The three month pre-tax figures took the results for the nine months to a profit of £185 million, (2002: £335 million profit).
Operating profit for the quarter was £138 million, (2002: £53 million). For the nine months, operating profit was £373 million (2002: £459 million).
Rod Eddington, British Airways’ chief executive, said: “We have survived the most testing period in aviation history. It would not have been possible without the determination of our people to keep British Airways flying through these troubled times, while taking £1.7 billion costs out of the business.
“These are good results and a significant improvement on last year. They show what we can achieve when we are focused on delivering our cost targets. For example, under our future size and shape programme, manpower reductions stand at 12,652 against a 13,000 goal to be achieved by March 2004.
“The challenge now is to build on our achievements and deliver sustained profitability through further cost reductions while continuing to deliver great service. We will continue to simplify the travel experience for customers through better use of new technology.
“Half of our customers now use e-tickets and at peak times our ba.com website takes 1,000 flight bookings an hour. Customers can also now choose their seats and order special meals through ba.com and later this year they will be able to change unrestricted tickets on-line. In an average week, a quarter of a million members of our Executive Club loyalty scheme log on to the site.
“Delivering the £300 million saving on employee costs we announced recently, and other business plan initiatives, is key to achieving a 10 per cent operating margin.”
Lord Marshall, chairman, said: “Security issues are having some impact on forward bookings. Long-haul premium volumes, however, remain above last year’s levels but short-haul premium demand remains weak. Non-premium traffic volumes remain very sensitive to yield.

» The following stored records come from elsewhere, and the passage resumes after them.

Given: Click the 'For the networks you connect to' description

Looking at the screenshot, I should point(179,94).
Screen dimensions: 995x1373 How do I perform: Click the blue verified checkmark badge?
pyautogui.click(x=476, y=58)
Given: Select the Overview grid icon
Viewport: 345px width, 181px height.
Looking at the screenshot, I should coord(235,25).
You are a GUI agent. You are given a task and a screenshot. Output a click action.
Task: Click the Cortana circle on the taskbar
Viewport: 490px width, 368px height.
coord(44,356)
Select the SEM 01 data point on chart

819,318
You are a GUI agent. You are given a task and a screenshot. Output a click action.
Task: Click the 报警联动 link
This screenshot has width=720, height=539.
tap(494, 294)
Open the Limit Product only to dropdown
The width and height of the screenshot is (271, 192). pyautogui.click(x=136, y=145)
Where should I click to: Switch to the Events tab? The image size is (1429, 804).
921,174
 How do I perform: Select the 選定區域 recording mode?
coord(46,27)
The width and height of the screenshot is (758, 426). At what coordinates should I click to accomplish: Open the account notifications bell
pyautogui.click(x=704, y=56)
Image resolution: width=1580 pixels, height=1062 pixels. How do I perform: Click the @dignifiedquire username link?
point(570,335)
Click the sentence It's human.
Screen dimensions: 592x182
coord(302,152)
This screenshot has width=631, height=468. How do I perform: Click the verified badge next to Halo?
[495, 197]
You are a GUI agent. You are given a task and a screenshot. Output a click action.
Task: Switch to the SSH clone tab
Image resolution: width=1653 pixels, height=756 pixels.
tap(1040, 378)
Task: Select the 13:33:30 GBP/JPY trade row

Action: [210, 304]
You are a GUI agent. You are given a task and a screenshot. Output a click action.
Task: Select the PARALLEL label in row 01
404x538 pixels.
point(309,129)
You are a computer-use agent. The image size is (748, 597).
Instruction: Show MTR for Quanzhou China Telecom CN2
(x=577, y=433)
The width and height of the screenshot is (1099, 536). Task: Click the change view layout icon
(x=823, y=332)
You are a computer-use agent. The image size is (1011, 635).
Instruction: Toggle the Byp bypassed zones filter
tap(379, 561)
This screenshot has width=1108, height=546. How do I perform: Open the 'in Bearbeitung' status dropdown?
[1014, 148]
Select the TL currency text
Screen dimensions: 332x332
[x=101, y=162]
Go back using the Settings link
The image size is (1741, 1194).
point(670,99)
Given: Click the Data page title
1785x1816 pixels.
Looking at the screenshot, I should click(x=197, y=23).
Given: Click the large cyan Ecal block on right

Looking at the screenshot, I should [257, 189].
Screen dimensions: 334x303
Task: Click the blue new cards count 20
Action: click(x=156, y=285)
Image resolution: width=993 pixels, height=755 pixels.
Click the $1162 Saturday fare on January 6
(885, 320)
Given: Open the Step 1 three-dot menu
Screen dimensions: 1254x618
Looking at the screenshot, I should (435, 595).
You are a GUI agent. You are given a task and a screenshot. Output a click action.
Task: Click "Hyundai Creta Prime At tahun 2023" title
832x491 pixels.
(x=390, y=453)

“The continued delivery of our future size and shape strategy and the recently announced business plan cost improvement programme, remains central to sustained profitability.”
Unit costs improved for the seventh consecutive quarter and were down by 5.4 per cent on the same period last year. This reflects a net cost reduction of 2.9 per cent on capacity 2.7 per cent higher in available tonne kilometres (ATKs).
Borrowings, net of cash, short term loans and deposits, were £4,511 million at
December 31, down £2.1 billion from the December 2001 peak.
Group turnover for the third quarter at £1,891 million was up 1.8 per cent on a flying programme 2.7 per cent larger, as measured in ATKs. Passenger yield, measured in revenue per revenue passenger kilometres (RPKs), in the third quarter was down 0.8 per cent (2002: down 4.5 per cent). Seat factor for the quarter was up 1.8 points at 72.7 per cent on capacity which was 0.8 per cent higher in available seat kilometres (ASKs).
Cargo volumes for the quarter were up 9.9 per cent, measured in cargo tonne kilometres (CTKs), compared with last year. Yields were down 10.4 per cent, measured in cargo revenue per CTK.
Overall load factor was up 1.7 points at 68.7 per cent. For the nine months, overall load factor was up 0.8 points at 68.1 per cent.